I read Laura Munson’s memoir several years ago after several workshop classmates praised it on a suggested reading list. I finished it in a couple of days, and the only reason it took me days was because I had to pull myself away from the book and go to work. Recently, I picked it up again for some research that I’m doing (it’s a long story).
Once again, I read the book in a weekend.
Why do I freakin’ love this memoir so much? There are many reasons:
1. Munson originally wrote this as a journal of her summer in 2008 when her husband made several startling statements: he didn’t love her anymore, and he wasn’t sure he ever did. This coming from her husband of 15 years and the father of their two children. Munson, decides to chronicle that summer, journaling and expressing her feelings there instead of flying off the handle to her husband. The prose is personal, it’s her voice. And we feel closer to her.

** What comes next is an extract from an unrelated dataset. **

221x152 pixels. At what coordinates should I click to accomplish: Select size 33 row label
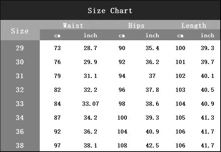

2. She’s a novelist with many many rejections. Munson gives backstory in her memoir about her decades of writing and her endless struggles with trying to get published. She has a stack of finished novel manuscripts in her closet, none of them published. And one promising novel was coming to final stages with a big publishing house, but got axed. Her admission to her own challenges in writing is inspiring to me.
3. It’s therapy. Munson realizes that there are several ways she can address this crisis in her marriage. The one I would have done is freak out. And while Munson was tempted to do that, she decided to take another route: stay calm and make her own happiness. She looked beyond her husband’s anger and saw that he was lost and needed time to center himself, and find what makes him happy. But she also knew that she couldn’t simply tell him that.
4. It’s set in Montana. Big Sky Country. I’ve only been there once, but it was absolutely beautiful! And while I’m an urbanite that requires close proximity to opera houses and museums, Montana has an idyllic sense to it, especially in the summer.